## Passage to read:

Miscellaneous Study Notes#
Note: pieces of knowledge (to be organized) from online (or other) readings, thoughts, etc.
The Spearman correlation is just the Pearson correlation using the ranks (order statistics) instead of the actual numeric values. The answer to your question is that they’re not measuring the same thing. Pearson: linear trend, Spearman: monotonic trend. That the Pearson correlation is higher just means the linear correlation is larger than the rank correlation. This is probably due to influential observations in the tails of the distribution that have large influence relative to their ranked values. Tests of association using the Pearson correlation are of higher power when the linearity holds in the data.
\(<X,Y>\) means the inner product (item by item) of vector \(X\) and \(Y\) or \(X^TY\),
it’s equivalent to dot product in Euclidean space.
\(<X, X> = ||X||^2\): inner product equals to the square of the norm
\(X\otimes X\): outer product, is doing ALL POSSIBLE multiplications of one set of numbers or functions with another.
it is also called as tensor product,
it’s equivalent to a matrix multiplication and the result of an outer product is a matrix.
\(X\times Y\): cross product; \(X \times Y = ||X||\ ||Y||\sin\theta\ \mathbf{n}\)
\(\theta\) is the angle between \(X\) and \(Y\); \(\mathbf{n}\) is the unit vector perpendicular to the plan containing \(X\) and \(Y\), in the direction given by the right-hand rule.
-
Norm: \(||X|| = \sqrt{X\cdot X} = \sqrt{<X, X>}\), non-negative value representing intuitively the length, size, or magnitude of the vector.
\(L_p\): \(||X||_p = \left(\sum_{i=1}^n |x_i|^p\right)^{1/p}, 1\le p\le \infty\)
\(L_1\): \(||X||_1 = \sum_{i=1}^n|x_i|\)
\(L_2\) or Euclidean norm: \(||X||_2 = (\sum_{i=1}^n|x_i|^2)^{1/2} = \sqrt{X^TX}\).
It is the most commonly encountered vector norm (often simply called “the norm” of a vector, or sometimes the magnitude of a vector)
Distance: the distance between two points \(\mathbf{x, y} \in V\) in a vector space is defined as the norm of the difference \(\mathbf{x-y}\)
\[ d_p(\mathbf{x, y}) = ||\mathbf{x-y}||_p = \left(\sum_{i=1}^n|x_i-y_i|^p\right)^{1/p}, 1\le p\le \infty \]\(p=1\), city block or Mahattan distance: \(d_1(\mathbf{x,y})=||\mathbf{x-y}||_1 = \sum_{i=1}^n|x_i-y_i|\)
\(p=1\), Euclidean distance: \(d_2(\mathbf{x,y})=||\mathbf{x-y}||_2 = \sqrt{\sum_{i=1}^n|x_i-y_i|^2}\)

## Task goal:
According to the study notes above, what does the Spearman correlation use in place of the actual numeric values?

## Recorded data:
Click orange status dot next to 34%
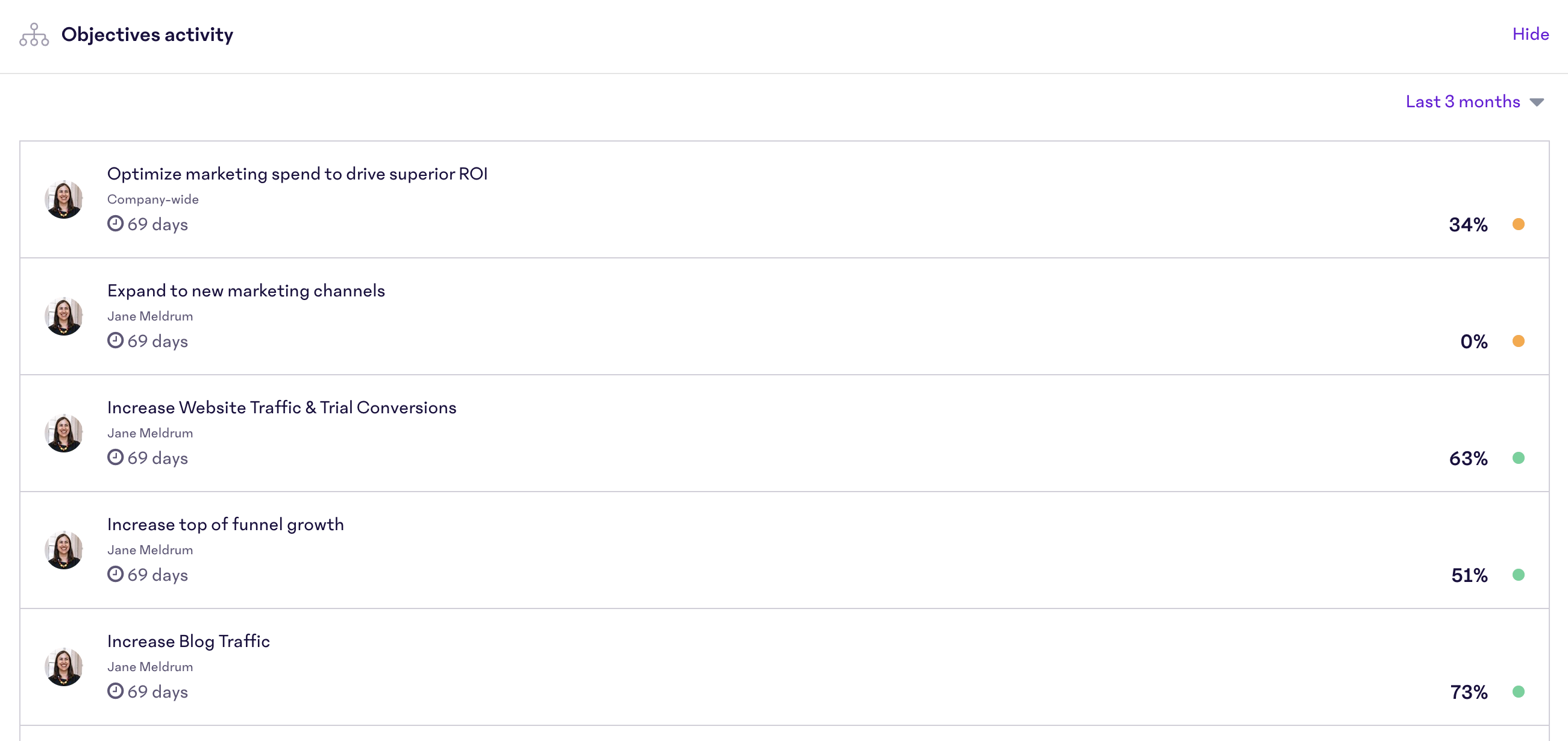pos(1518,224)
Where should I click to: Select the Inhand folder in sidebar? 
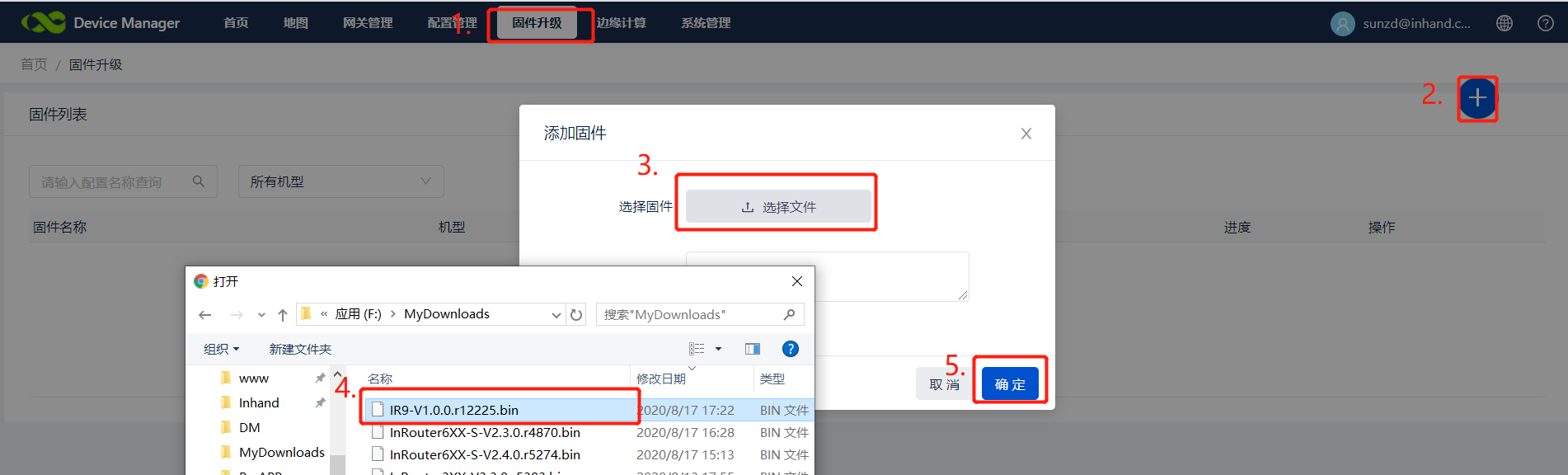259,402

## Exercise output:
The ranks (order statistics).